Ejercicio breve 1
Según el texto de lectura, ¿a quiénes iban destinados los trabajos de los escultores y pintores antiguos que lograron la fama?

*****

Incluso los mismos artífices ofrecerían toda su capacidad, aunque no fueran ricos pero sí conocieran su oficio basado en una larga experiencia, o bien, preparados con la elocuencia y la ciencia del foro, pudieran alcanzar la autoridad de tales conocimientos por su destreza, con el fin de que los demás diéramos crédito a la capacidad que profesan. Podemos constatarlo en los antiguos escultores y pintores, pues los que poseían reconocidos méritos y estimación han permanecido en el recuerdo perenne para toda la posteridad, como son Mirón, Policleto, Fidias, Lisipo y otros muchos que alcanzaron la gloria gracias a su habilidad artística. Lograron la fama porque sus trabajos tenían como destinatarios a reyes, nobles ciudadanos o a importantes ciudades. Pero, quienes con similar afición, ingenio y habilidad realizaron obras perfectas y extraordinarias, tanto para sus conciudadanos como para los que poseían escasos medios económicos, no llegaron nunca a alcanzar ningún reconocimiento, pues fueron burlados por la Fortuna.

*****

Ejercicio breve 2
Convierte en una lista numerada todo lo que hay en el listado desde la línea que contiene "Given: Select the" hasta la línea que contiene "Looking at the screenshot, I should click(x=56, y=270).", ambas incluidas, sin las líneas en blanco.

Listado de datos
*****

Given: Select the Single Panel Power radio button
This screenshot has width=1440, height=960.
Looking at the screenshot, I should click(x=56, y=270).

*****

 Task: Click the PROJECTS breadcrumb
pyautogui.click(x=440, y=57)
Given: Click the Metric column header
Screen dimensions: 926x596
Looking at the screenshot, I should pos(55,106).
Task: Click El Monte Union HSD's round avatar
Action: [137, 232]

*****

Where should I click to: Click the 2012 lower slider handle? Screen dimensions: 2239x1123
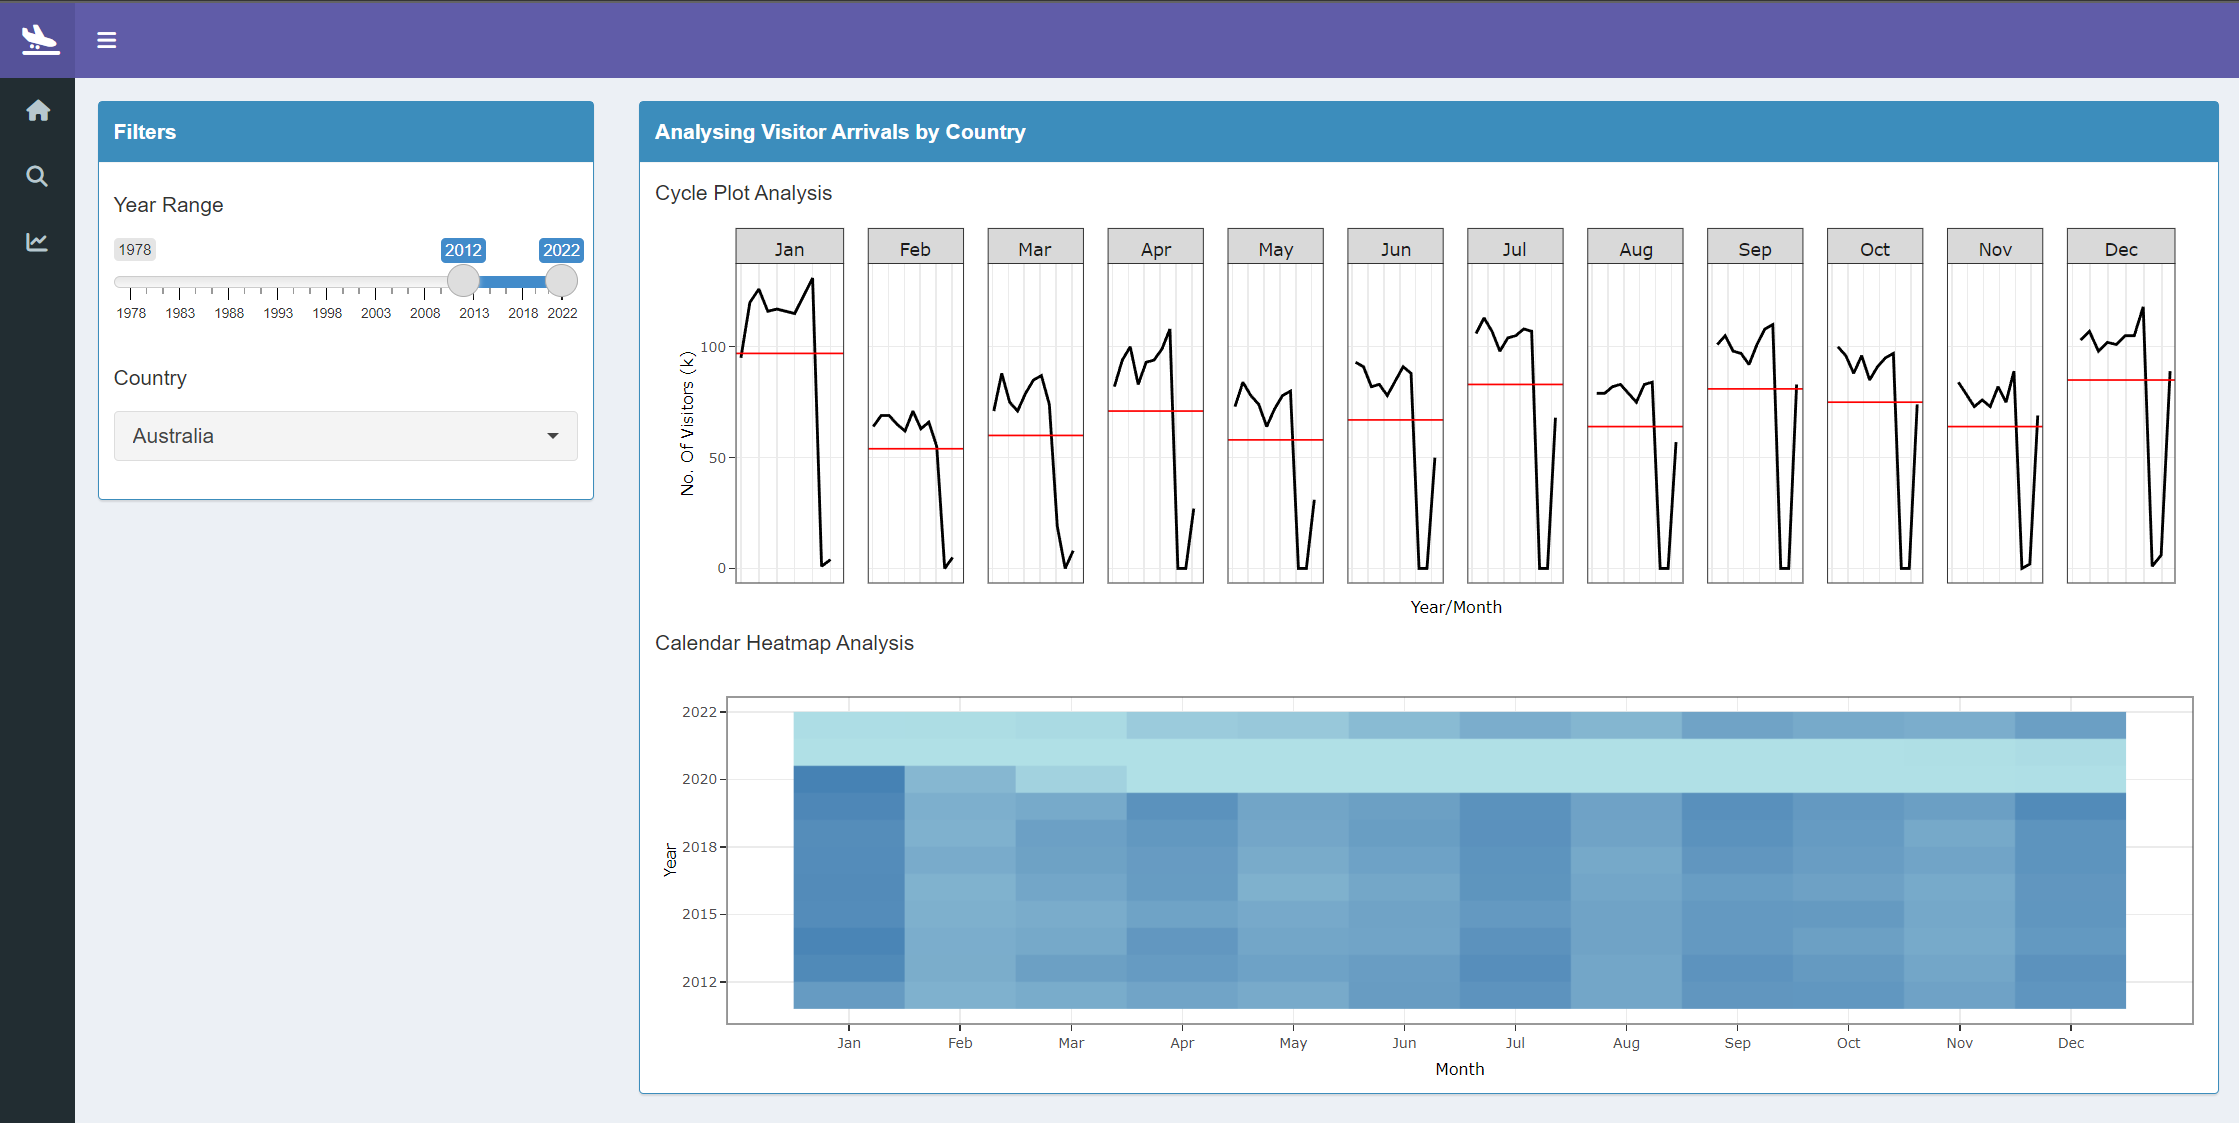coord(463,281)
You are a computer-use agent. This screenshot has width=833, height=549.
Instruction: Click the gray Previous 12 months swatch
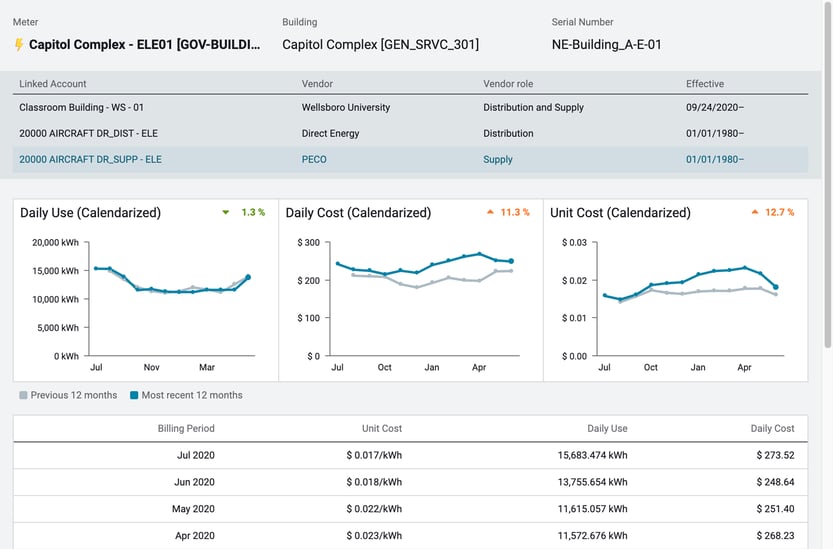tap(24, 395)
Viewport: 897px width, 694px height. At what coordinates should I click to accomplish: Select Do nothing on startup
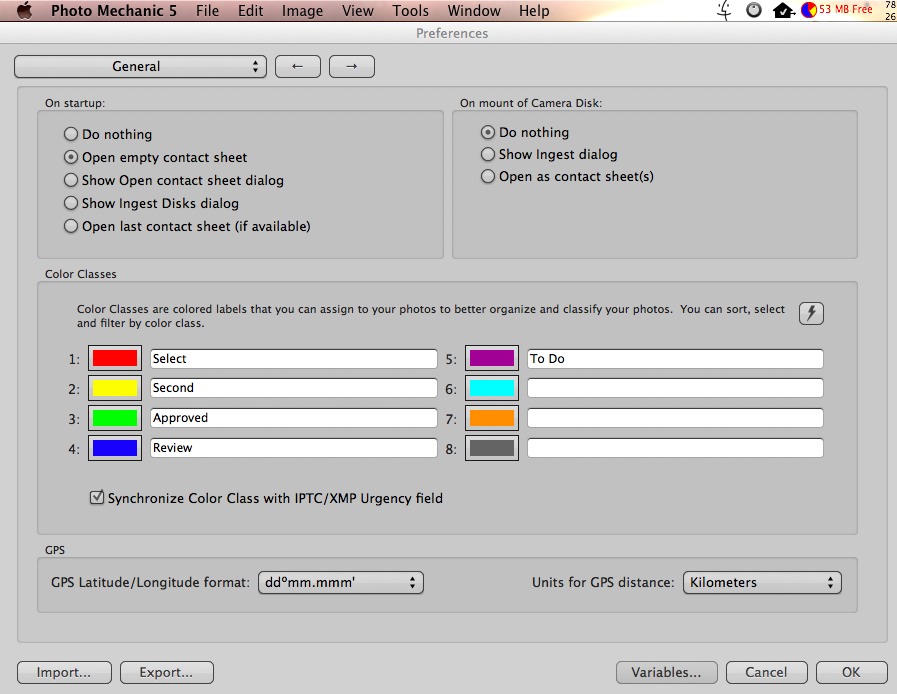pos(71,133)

*****

Respuesta completa 1
A reyes, nobles ciudadanos o importantes ciudades.

Respuesta completa 2
1. Given: Select the Single Panel Power radio button
2. This screenshot has width=1440, height=960.
3. Looking at the screenshot, I should click(x=56, y=270).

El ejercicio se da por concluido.